Like most school districts in California that have not been taken to court over segregation, OUSD has never implemented a full integration plan. So the school district relies on parents to do it of their own free will. But that puts parents in a position where they have to decide between a school that has everything they want for their kids, and a school where they would have to work to make it good for all kids.
"Middle-class parents are experts at gaming things," said Janelle Scott, associate professor of education at UC Berkeley. "They have benefited from their own higher education, but also families who have taught them how to navigate complex systems. School districts have to be pretty savvy to make sure there is not this sense that one school is not dramatically better to get into, because parents will find a way to game that."
Scott said part of any district's integration plan has to be committing to spreading funds and teachers fairly across all schools.
"I hope that Oakland will mix it up a little bit," said Sankofa parent leader Kristin Smith.
She said the concentration of poverty at Sankofa makes it hard to compete with a school like Peralta, where the kids have fewer needs, and where wealthier parents raise money and lobby the district to support the school. She said Sankofa's principal has worked hard to get grants and work with community organizations to renovate the playground, build a music program and offer French classes, but she would like to have a full science program, more art and classroom aides.
"For OUSD’s portion of it, I would think they would want to make sure all schools at least appear to parents to be equitably served, so parents are choosing among a large pool of schools," Smith said.
Wealthier Schools Must Welcome Parents of Color
Smith moved her son to Sankofa last year, the same year Eleanor Wohlfeiler moved her son out. Smith's son previously attended a more diverse school in the Oakland hills called Kaiser Elementary. Smith misses the diversity but chose to leave after she found out her son had been pulled out of class for reading help for months and no one had notified her.
"I feel like perhaps if I had not been an African-American parent, I may have received information sooner," said Smith.
How Smith felt is important, because to successfully integrate schools, it's not just about getting more white parents to choose low-performing schools.

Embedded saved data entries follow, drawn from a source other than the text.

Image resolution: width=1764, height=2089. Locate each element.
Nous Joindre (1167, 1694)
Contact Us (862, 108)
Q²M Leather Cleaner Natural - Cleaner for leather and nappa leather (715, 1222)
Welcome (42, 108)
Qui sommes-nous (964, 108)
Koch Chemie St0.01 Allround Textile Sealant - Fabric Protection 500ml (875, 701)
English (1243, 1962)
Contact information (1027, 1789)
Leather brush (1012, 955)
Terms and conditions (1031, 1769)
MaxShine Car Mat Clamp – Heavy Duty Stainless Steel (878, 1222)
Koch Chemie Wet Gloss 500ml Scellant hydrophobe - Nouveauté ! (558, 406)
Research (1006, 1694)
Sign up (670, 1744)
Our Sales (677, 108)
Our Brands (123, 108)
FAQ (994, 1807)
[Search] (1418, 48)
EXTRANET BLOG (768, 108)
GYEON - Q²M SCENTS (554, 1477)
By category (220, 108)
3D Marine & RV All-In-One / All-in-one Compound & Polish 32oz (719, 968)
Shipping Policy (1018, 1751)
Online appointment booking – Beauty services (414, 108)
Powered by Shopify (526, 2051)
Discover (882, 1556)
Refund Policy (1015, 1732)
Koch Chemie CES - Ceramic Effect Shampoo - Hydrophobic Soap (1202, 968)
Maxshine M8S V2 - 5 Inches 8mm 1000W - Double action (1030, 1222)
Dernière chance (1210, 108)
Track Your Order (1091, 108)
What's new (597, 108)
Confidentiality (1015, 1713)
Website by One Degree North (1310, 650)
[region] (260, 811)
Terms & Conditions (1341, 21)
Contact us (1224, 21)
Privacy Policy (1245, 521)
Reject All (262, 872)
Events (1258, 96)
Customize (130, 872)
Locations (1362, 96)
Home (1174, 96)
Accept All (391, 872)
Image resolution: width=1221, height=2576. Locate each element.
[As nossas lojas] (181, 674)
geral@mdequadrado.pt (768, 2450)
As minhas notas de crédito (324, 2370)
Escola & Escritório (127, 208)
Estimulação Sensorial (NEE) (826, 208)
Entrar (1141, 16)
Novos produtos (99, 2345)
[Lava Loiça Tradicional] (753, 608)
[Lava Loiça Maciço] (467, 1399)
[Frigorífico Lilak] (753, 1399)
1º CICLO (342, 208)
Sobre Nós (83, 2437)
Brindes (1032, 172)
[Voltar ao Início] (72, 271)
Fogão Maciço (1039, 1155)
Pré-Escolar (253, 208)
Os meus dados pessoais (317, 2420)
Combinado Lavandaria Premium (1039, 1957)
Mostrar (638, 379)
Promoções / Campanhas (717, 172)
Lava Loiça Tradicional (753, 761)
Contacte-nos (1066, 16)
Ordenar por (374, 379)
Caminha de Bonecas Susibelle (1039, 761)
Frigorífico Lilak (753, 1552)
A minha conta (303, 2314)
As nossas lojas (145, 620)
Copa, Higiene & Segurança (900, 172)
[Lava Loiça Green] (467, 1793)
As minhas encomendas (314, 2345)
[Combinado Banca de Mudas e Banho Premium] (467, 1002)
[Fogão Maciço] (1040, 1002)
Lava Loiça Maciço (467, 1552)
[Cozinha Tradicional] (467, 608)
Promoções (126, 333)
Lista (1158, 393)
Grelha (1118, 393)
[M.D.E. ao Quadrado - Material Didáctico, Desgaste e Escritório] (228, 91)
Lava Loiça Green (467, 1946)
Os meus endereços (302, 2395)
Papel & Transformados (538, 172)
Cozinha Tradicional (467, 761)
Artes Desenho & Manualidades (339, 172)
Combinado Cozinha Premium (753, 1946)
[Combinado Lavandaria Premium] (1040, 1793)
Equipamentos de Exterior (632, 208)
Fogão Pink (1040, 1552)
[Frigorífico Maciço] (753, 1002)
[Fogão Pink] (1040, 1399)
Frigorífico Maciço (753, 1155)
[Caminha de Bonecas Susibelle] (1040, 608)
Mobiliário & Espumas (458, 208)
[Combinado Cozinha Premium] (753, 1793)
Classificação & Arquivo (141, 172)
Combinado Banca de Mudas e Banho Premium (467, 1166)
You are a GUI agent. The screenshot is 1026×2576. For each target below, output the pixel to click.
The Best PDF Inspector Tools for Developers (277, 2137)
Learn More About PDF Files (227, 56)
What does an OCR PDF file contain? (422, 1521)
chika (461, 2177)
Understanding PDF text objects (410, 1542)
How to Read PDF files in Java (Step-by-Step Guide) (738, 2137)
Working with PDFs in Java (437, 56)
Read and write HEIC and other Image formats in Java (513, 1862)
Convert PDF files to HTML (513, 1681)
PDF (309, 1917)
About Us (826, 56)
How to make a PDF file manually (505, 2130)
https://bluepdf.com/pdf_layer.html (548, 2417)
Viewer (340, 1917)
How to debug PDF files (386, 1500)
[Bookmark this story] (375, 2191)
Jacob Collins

High-performing schools also need to do a better job of welcoming families of color.
At Sankofa, Smith said her kids were excited to see so many other kids who look like them and Sankofa is giving them something they couldn't get at just any school.
"As African-American students get older, you can lose yourself in the world," said Smith. "Because you just don’t know anything about your history, you don't know anything about your past. You don’t know you came from a strong people, or the triumphs they've had or the struggles they've had, so you have no frame of reference with which to project yourself in the world. And that’s something that all the students here receive."
Sankofa is serving a lot of African-American families who feel unwelcome at other schools, she said.
Eleanor Wohlfeiler gets that. She knows families of color who have decided not to go to her son's new school, Peralta, because there aren’t enough African-American teachers or students there. She knows her own children lost something when she moved them to a majority white school.
"This seems to me like the most important project of our time, to deal with equity and to deal with racism and to deal with privilege," said Wohlfeiler. "And, you know, kids getting shot all over the country. And it’s so easy to ignore it. And I’m worried that the more white of a community my kids are in, the easier it is to ignore."